In order to assess the effect of the differences between the maternal and paternal sequences compared with using the reference genome sequence on functional genomic data, we aligned the reads from the Pol II and CTCF ChIP-Seq data for GM12878 against each of the three sequences using BOWTIE (Langmead et al, 2009; see Supplementary Figure 2). In Table III, we compare the Pol II reads that align to each of the three genome sequences (reference, maternal, and paternal haplotypes). We observe that by allowing up to two mismatches more reads (0.3% for paternal and 0.4% for maternal) align to the correct NA12878 as compared with the reference genome sequence (NCBI36). The major difference in numbers for paternal/maternal and reference haplotypes is due to reads that map to one haplotype but not the other. Namely, only about 0.1–0.2% of reads that map to the reference cannot be mapped to paternal or maternal haplotype, while a significantly higher fraction of reads (~0.5%) map to the paternal or maternal genome and cannot be mapped to the reference. For paternal and maternal haplotypes, unmapped reads and reads with different mapping locations contribute roughly equally to the differences in overall mapping, presumably mostly due to short indels and SVs. We also see similar results for the same analysis done to the reads for CTCF ChIP-Seq (see Supplementary Table 2). This demonstrates that it is important to use a correctly assembled personal genome for aligning reads when performing an allele specificity analysis.

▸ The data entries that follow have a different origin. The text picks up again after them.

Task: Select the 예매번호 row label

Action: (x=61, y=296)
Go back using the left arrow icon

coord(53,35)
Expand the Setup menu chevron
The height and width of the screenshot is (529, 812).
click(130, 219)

Similarly, transcription factor binding sites also overlapped more when aligned to the maternal and paternal genomes of NA12878, rather than the reference sequence. For this comparison, we used the set of independently mapped reads for all three genome sequences to determine binding sites using PeakSeq (Rozowsky et al, 2009), and performed a pair-wise nucleotide overlap of the binding sites between the three genome sequences (Supplementary Table 3). In addition, we observe that the differences in binding sites, among the three genomes, are greater than the underlying differences in read mapping.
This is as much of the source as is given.